Supramolecular interplay: how non-covalent bonds affect the crystal packing of 2-arylmethylidenethiazolo[3,2-a]pyrimidines

Abstract

A series of new halogen-substituted thiazolo[3,2-a]pyrimidine derivatives were obtained with high yields and characterized by ¹H and ¹³C NMR, IR-spectroscopy, ESI, MALDI-TOF-mass-spectrometry and SCXRD. The study demonstrated that structural diversity in 2-arylmethylidene thiazolo[3,2-a]pyrimidine derivatives – introduced through halogen atoms, aryl groups, and the heterocyclic core – enables a wide range of non-covalent interactions (CH⋯Hal hydrogen bonds, Hal⋯O/N halogen bonds, and π⋯π-stacking).
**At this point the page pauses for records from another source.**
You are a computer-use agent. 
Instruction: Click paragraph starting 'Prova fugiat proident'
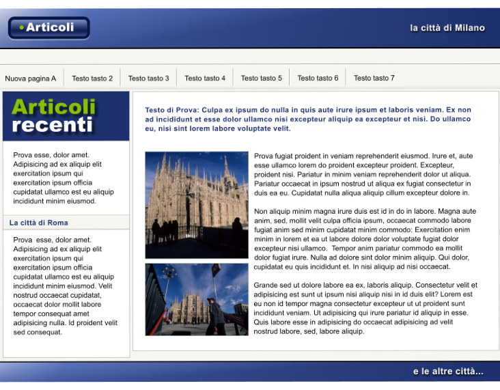coord(363,174)
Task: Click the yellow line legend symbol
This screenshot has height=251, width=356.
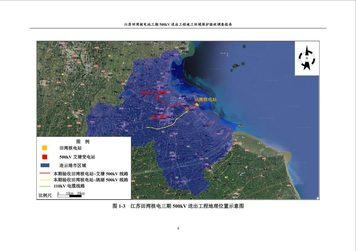Action: [x=45, y=180]
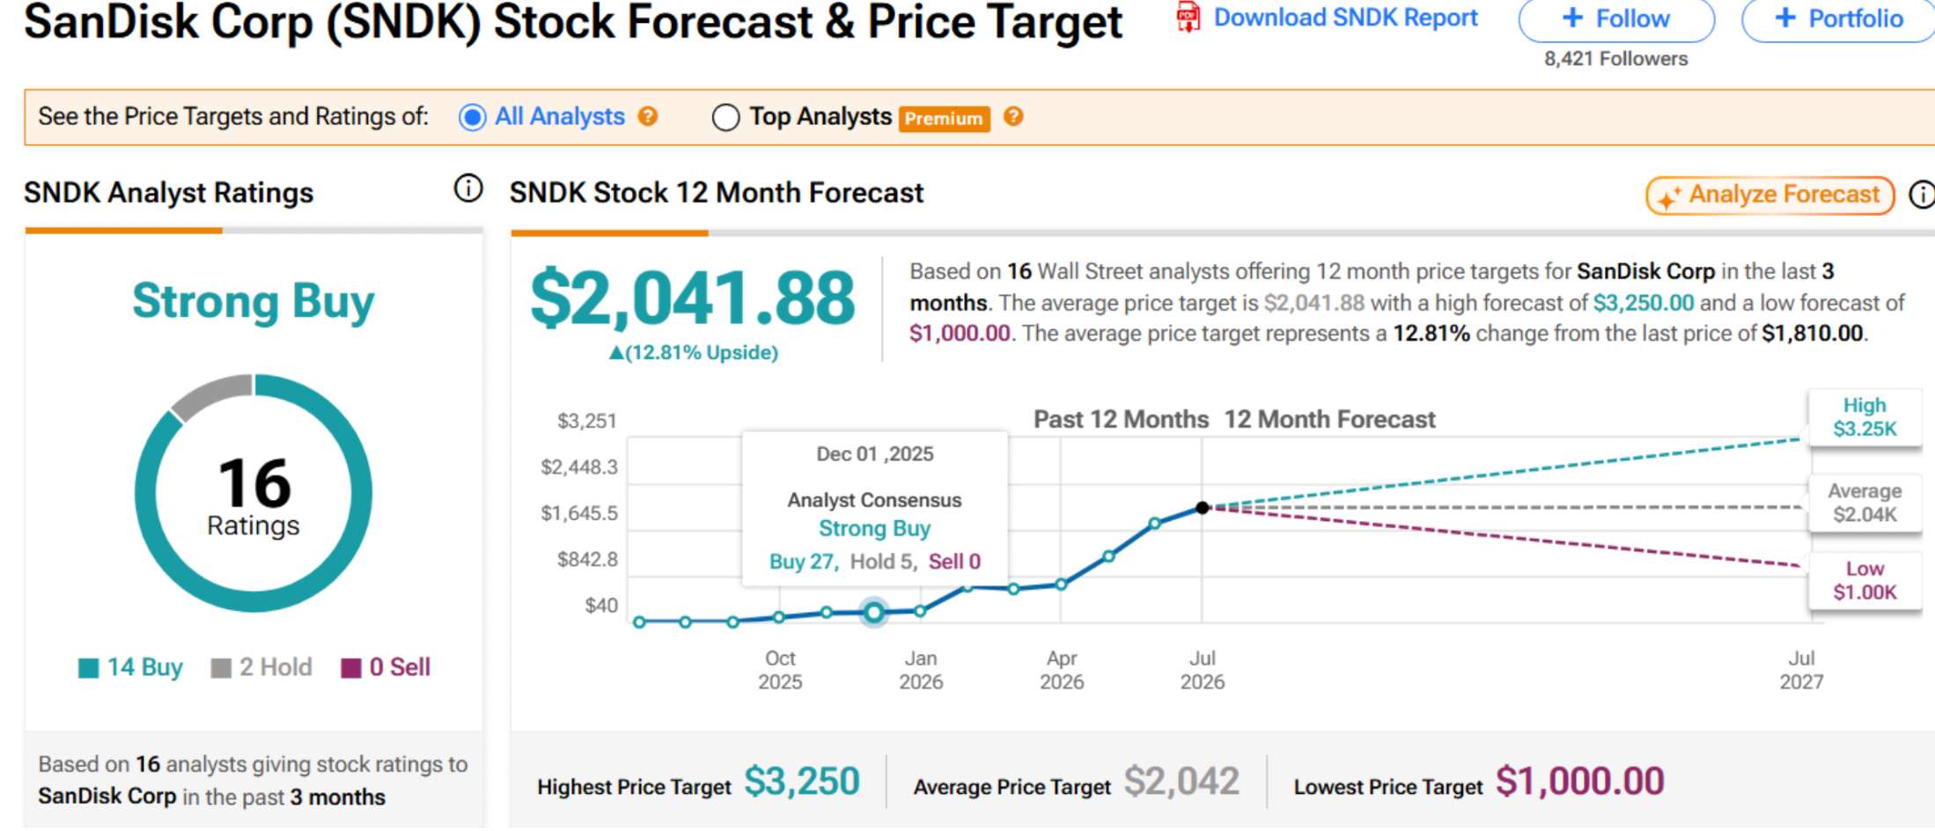Click the purple 0 Sell legend swatch
The height and width of the screenshot is (831, 1935).
click(351, 668)
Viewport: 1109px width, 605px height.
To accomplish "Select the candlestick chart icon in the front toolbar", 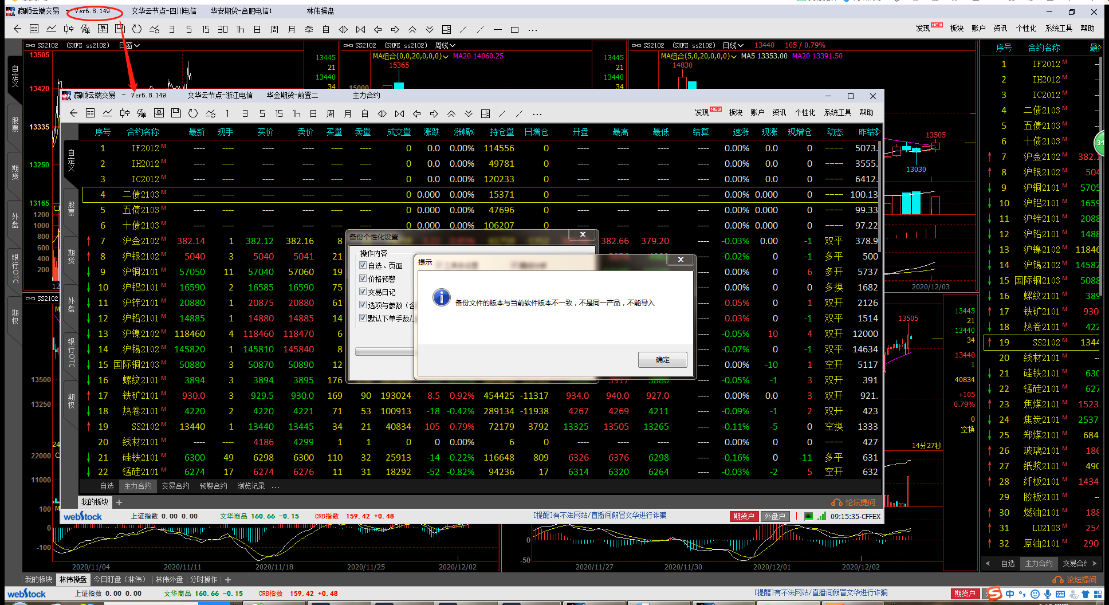I will 124,113.
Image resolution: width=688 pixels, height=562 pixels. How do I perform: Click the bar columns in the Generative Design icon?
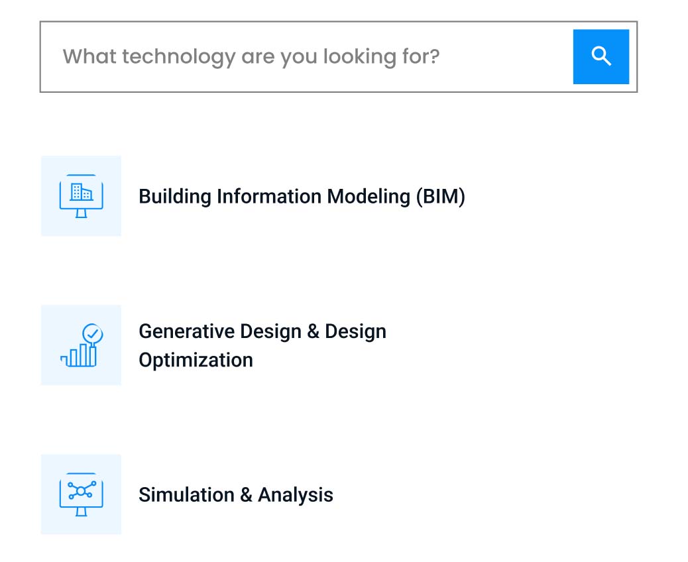pyautogui.click(x=80, y=356)
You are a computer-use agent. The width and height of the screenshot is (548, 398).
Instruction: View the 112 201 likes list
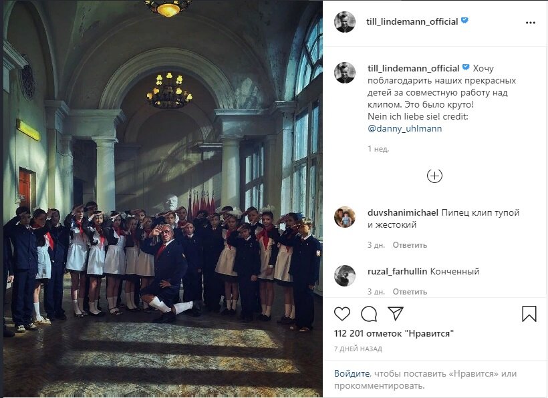(x=394, y=333)
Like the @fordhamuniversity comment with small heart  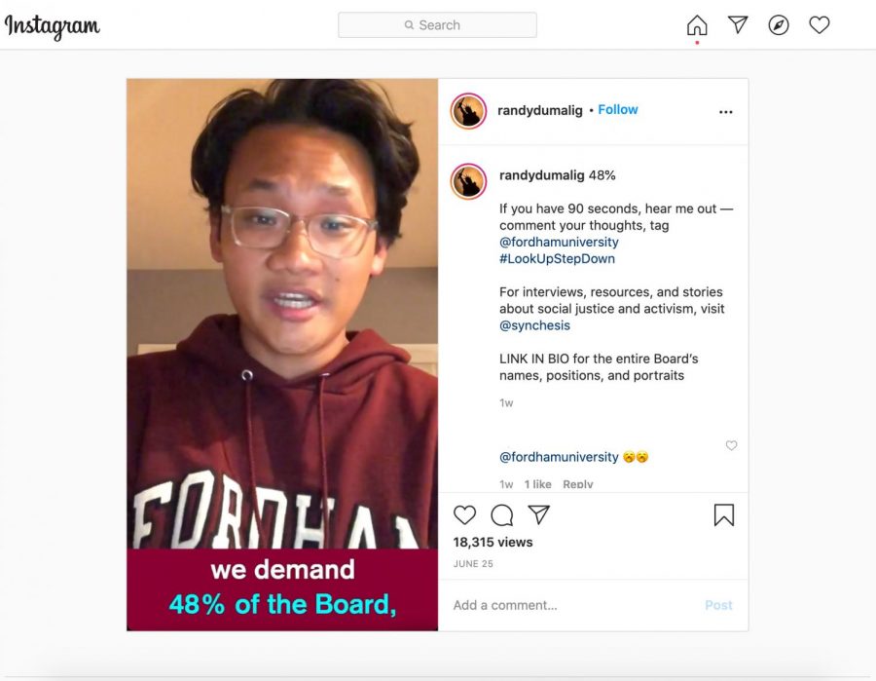click(x=731, y=445)
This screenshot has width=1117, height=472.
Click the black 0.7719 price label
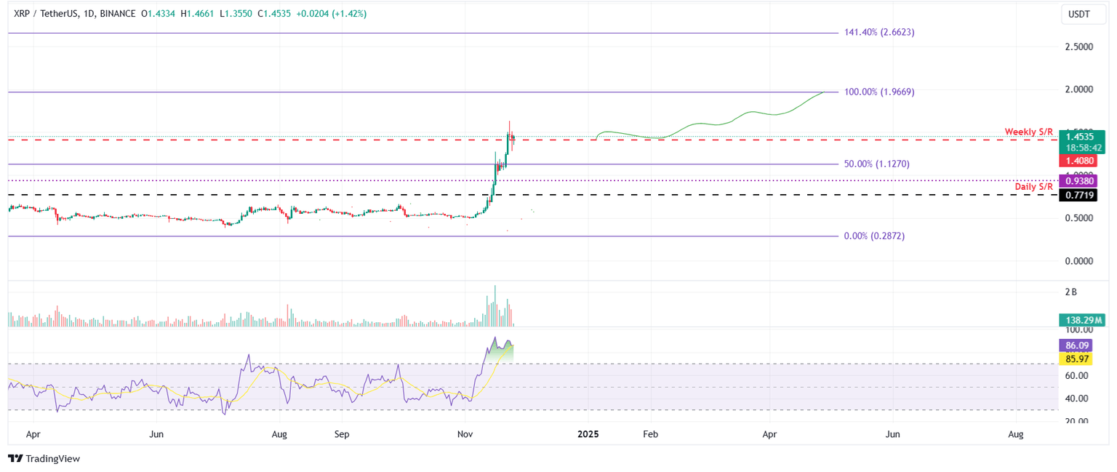[1079, 195]
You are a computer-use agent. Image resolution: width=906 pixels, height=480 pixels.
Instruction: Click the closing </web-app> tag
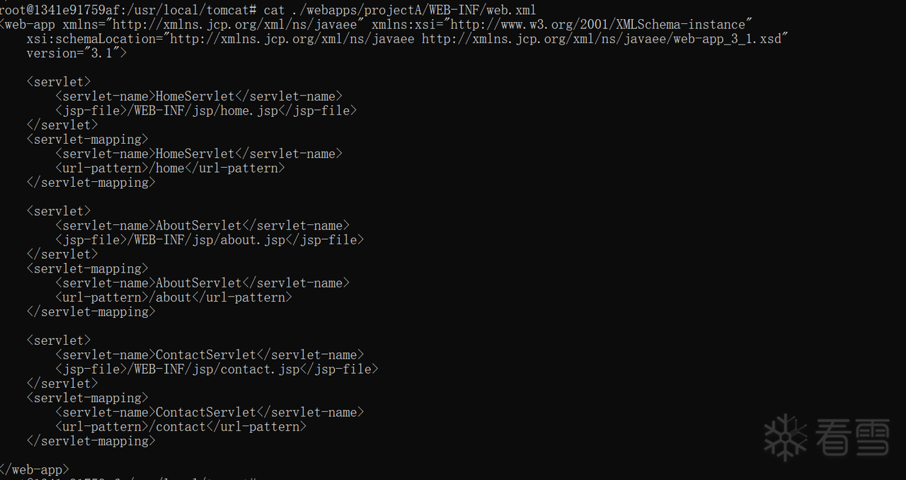[x=35, y=469]
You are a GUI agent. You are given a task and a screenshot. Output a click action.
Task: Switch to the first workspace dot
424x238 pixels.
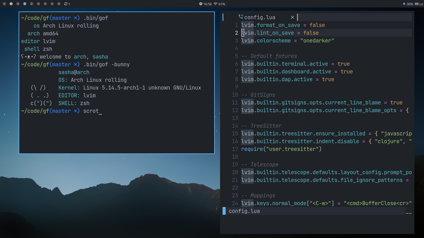(x=4, y=4)
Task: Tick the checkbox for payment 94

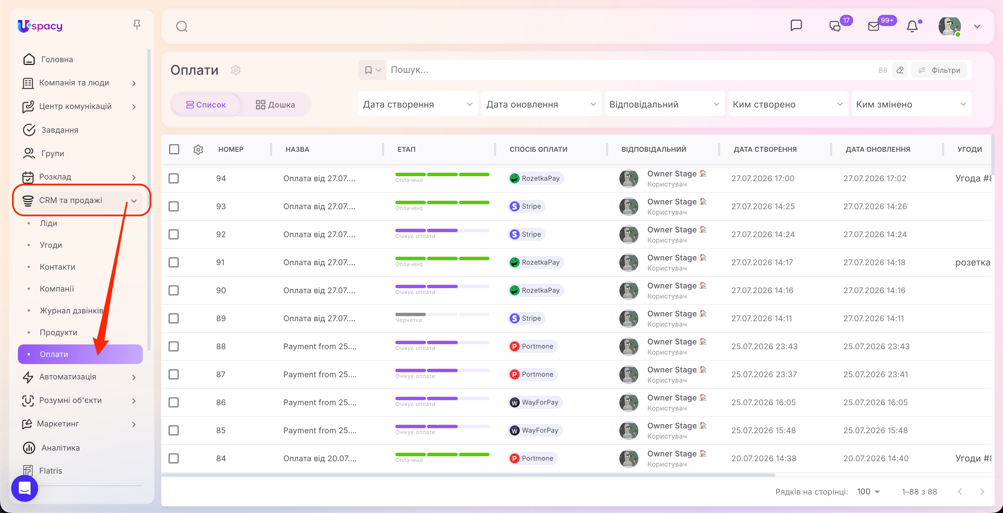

Crystal packing was found to be tunable by varying halogen positions in the aryl fragments: di-meta-substitution favored van der Waals-dominated assembly without halogen bonding, while di-para-substitution led to a unique supramolecular motif of heterochiral halogen-bonded (Hal⋯O) dimers. Notably, para–meta-substitution produced homochiral halogen-bonded chains, suggesting potential for chiral discrimination and enantiopure crystallization. Polymorphism observed in these systems further supports their versatility in solid-state organization.